Image via Encrypted Illusions.
Databases vs. individual files
By 2000, the IT industry had been using databases to store and queries to retrieve large amounts of information for quite some time, but most applications that an individual had on their computer still worked by loading each individual file from the disk as it needed to access it. Recalling how you organized your pictures or your music back in 2000, you may have used a program like Winamp. To play music in Winamp, you used the computer’s file system to select the music files you wanted to play and then told the computer to use Winamp to open them. It was simple for a computer user to understand and straightforward for a developer to write programs that worked this way. It was also necessary to work within the memory limitations common to desktop computers of that era. However, as people’s music collections grew, the limitations of this approach became apparent.
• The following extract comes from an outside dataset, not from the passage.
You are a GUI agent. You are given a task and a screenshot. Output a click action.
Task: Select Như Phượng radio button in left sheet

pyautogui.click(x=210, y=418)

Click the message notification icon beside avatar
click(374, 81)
Not only was it hard to find things buried several folders deep (did I put that band under alternative or rock, were they late 80s or early 90s?), but when you wanted to make ad-hoc mixes, you either had to make copies in a separate folder, or use the playlist builder function of your software.
As computers got faster and memory got more plentiful, developers realized that they could provide a smoother and faster experience for users by loading the whole library (or a decent chunk of it and use smart caching strategies) into memory all at once. The picture management software Picasa was an example of this. Instead of browsing through your disk to the folder that had your pictures in it, you simply opened Picasa and everything was there, neatly organized in a manner that wasn’t tied to how the files were stored on your disk. You could fluidly re-arrange things however you liked, make ad-hoc collections and add notes, and add new things to your collection without having to rename files or move them around on your hard drive. At first I personally found this very frustrating, because I was used to rigid hierarchies for finding things, but eventually having the freedom to just dump all the files in one big pile and let the computer sort it out won me over.
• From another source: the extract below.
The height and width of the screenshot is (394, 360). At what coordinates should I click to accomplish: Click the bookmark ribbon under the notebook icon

Of course, once your personal image database grew to thousands of pictures and you had added all sorts of information to pictures and collections in a way that folders and filenames just didn’t allow, the whole concept of browsing the library as if it were a set of files in hierarchical folders began to break down. Well, Picasa came from Google and Google is good at search and user interfaces, so they solved this problem by allowing you to use search as the interface to your data. You could now ask your collection things like “show me all the photos taken in 2001 and 2003 that I’ve starred”, without you having to first file the pictures in folders or give them unique names. In short, here was a case where the computer really started to deliver on the promise of being your digital assistant, as opposed to just a digital version of your filing cabinet.
At Mendeley, we’ve learned from these lessons on how to provide a great user experience. We want to free people from the tedium of manually naming, organizing, and filing research papers. Just dump your papers into a folder (call it “inbox” or something), and let Mendeley handle it for you. I’d also like to encourage you to think about using search as an interface to your Mendeley library. The searchbox in the upper right of the desktop client offers tons of useful features, without cluttering up your toolbar and menus with rarely used options. Pretty much any field from the details display of an item can be used to filter your search results. Try adding “abstract:[keyword]” or “year:[YYYY]” or “author:[name]” to a search and see how precisely you can slice and dice your library to show only the results most relevant to you right now.